─── Supplied passage ───
In the basic simulation a train accelerates due to the installed power applying a force greater than its resistance. The accelerating force decreases and the resisting force increases as speed increases until a balance is reached. This is the balancing speed and this will be maintained on straight and level track until the accelerating force is removed and replaced by a braking force to overcome the trains’ momentum and stops the train.

 

Figure 1 shows a speed distance plot for a train accelerating until a balance is reached. The tractive effort and resistance curves show that balance isn’t reached until a point beyond the service maximum speed.  The tractive effort and resistance curves are shown in figure 2.  An exaggerated resistance curve shows how a balancing speed lower than line speed would prevent a train reaching the line speed.

 

The data in the example is for a Docklands Light Railway B92 train running a line voltage of 675 volts and loaded to a crush laden condition.

 

Speed

 

A train’s performance will be designed so that the balancing speed is above the normal operating maximum speed plus some allowance for maintaining performance on gradients. The degree of performance on gradients will be influenced by  service requirements and costs.

 

Speed of trains within a simulation may be controlled by a number of parameters. For Example

• Line Speed

• Trains Maximum Speed

• Conditional speeds {temp speed restrictions, turnout speeds. Ect}

The active speed limitation at any instant will be the lowest applicable at the location. On all railways most speed restrictions apply to the full length of the train.  However this applied can vary.

 

On heavy rail lines the restrictions end point is marked and it is left to the driver to work out when the rear of his train is clear of the restrictions whilst on other lines with fixed formation trains such as trams and metros the end is marked at the point the driver cab accelerate.

 

For any given line there can be a number of speed profiles applied. These typically allow different speeds for lightweight trains, tilting trains or heavy freight trains.  In addition to the speed profile data there will be information on gradients and curvature for a route which will affect the speed that can be achieved. 

 

Figures 3 & 4 show speed plots for trains over a route with and without gradients.

 

Time

 

A single train simulation can determine the time will take to run between stations and can be used to compare the performance of a number of different train types.

 

At a simple level a train with a higher maximum speed should complete a run in a shorter time than one with a lower speed. In practice though a train with a lower top speed but better acceleration may perform better over a given infrastructure.

 

Times generated by single train simulation also form the basis of the input into timetabling systems.  By running a series of simulations all the running time options between pairs of stations can be generated.

 

The table below shows an example for a pair of stations 16.5km apart.

 

A set of similar run times for each type of train between each pair of stations on route from the basic building block for a building a timetable. These run time are often referred to as standard run times or SRT’s.

Energy

 

Single train simulation will provide a calculation of the energy required for the train to run. Typically this will be a figure for the mechanical energy in kilowatt hours and can be used as an early input into the design of an electrification scheme by multiplying the energy figure by the number of trains to be run.  This of course makes no allowance for the performance of the electrification distribution scheme but is an early guide.

 

For a diesel train the fuel consumption of the train can be calculated given data on consumption rates of diesel engines.
───
- _Required task_
Please summarize the text on train simulation in two sentences. The data is not needed for this.
─── Data provided ───
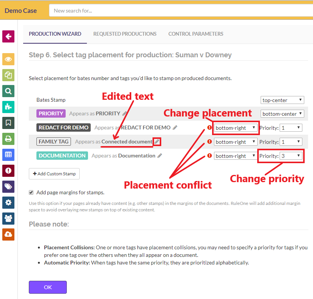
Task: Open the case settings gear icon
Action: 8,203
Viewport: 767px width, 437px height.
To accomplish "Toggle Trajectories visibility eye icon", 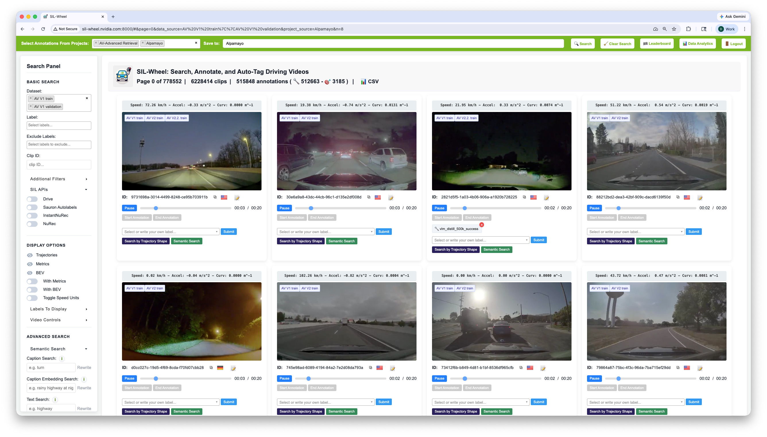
───
- _Correct result_
In a basic simulation, a train accelerates until its falling accelerating force and rising resistance reach a balance at the balancing speed, which is designed to sit above the normal operating maximum speed plus some allowance for gradients. Single train simulation can also determine run times between stations, which form the basis of the input into timetabling systems, and can calculate the energy a train requires, giving an early guide for electrification design or, for a diesel train, its fuel consumption.